Она дарила отцу книги: «Иконы СССР», Врубель, Бидструп, Модильяни, с помощью которых сигнализировала о желании увидеться. Когда книга находилась у отца, а он долго не появлялся, Раневская звонила с сообщением, что в данный момент у нее находится специалист по творчеству Модильяни и ему срочно нужна на время подаренная отцу книга. Он тут же ее доставлял, а через несколько дней Раневская звонила в очень скверном настроении, с жалобами и укорами: «Ты забыл о Модильяни, возьми его». Они снова встречались. Все это много раз повторялось под всевозможными предлогами — Модильяни продолжал необъяснимо курсировать между Тверской-Ямской и Южинским, — пока однажды Раневская не оставила в книге надпись, которая отозвалась признанием:
«Алеше — в долготу его дней, навсегда, не на время. Фуфа. Париж!»

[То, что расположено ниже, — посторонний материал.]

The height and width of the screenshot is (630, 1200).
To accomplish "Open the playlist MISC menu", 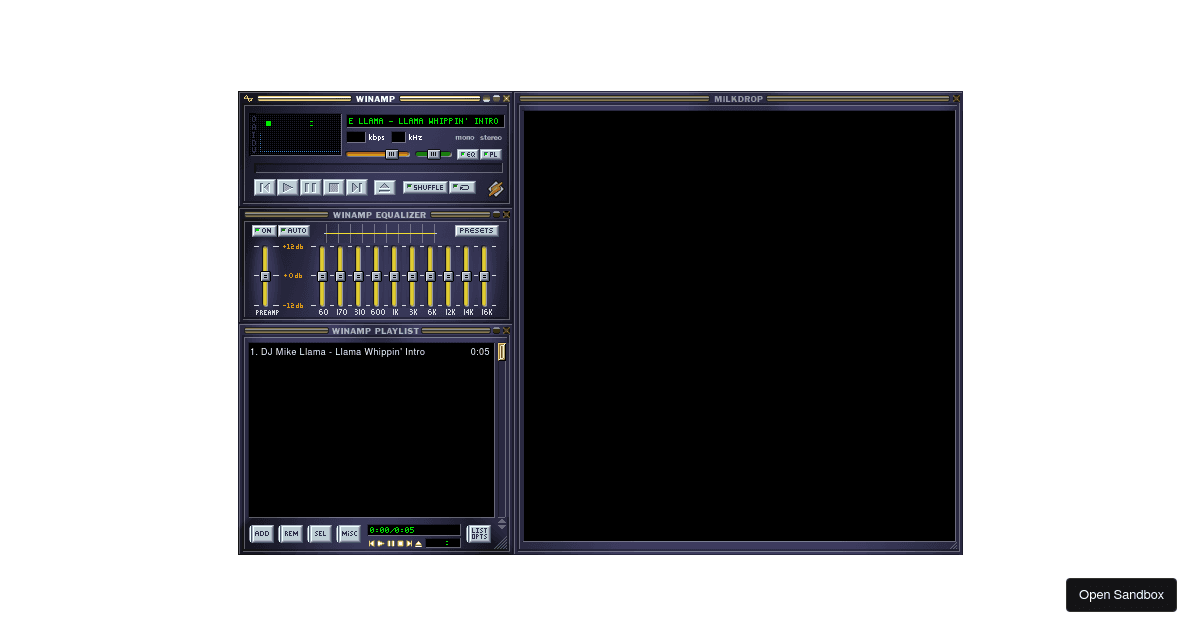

Было это лет через тридцать после Ташкента, эвакуации — времени, парадоксально удачного (как все у нее случалось — парадоксально и нелинейно) для Раневской в смысле кино. Снималась она тогда очень Много — «Пархоменко», «Золушка», «Дума про казака Голоту».
А Ирина Сергеевна Вульф пропадала на ташкентской киностудии, где была ответственным худруком. Тогда-то она познакомилась с Александровым, пригласившим ее после эвакуации вторым режиссером в «Весну». Потом была совместная работа на «Встрече на Эльбе», в разрушенном Кенигсберге, про который тогда говорили, что восстанавливать его не имеет смысла — погибли уникальные, с немецкой добротностью сделанные городские подземные коммуникации, но прежде всего — несметное количество католических костелов, замков и памятников. Отец писал, что Ирина Сергеевна привезла из Кенигсберга (нелепо названного потом Калининградом в честь умершего в Москве в 1946 году Калинина) оплавленные в чудовищном военном огне бутылки, рюмки и найденные в развалинах остатки бюргерских сервизов из толстого белого мейсенского фарфора — салатницу, тарелку, чашку с немецким орлом и символической надписью на дне зеленоватым шрифтом: «Красота работы». (Что-то из этих вещей можно увидеть в руках у бабушки на кенигсбергской фотографии 46-го года).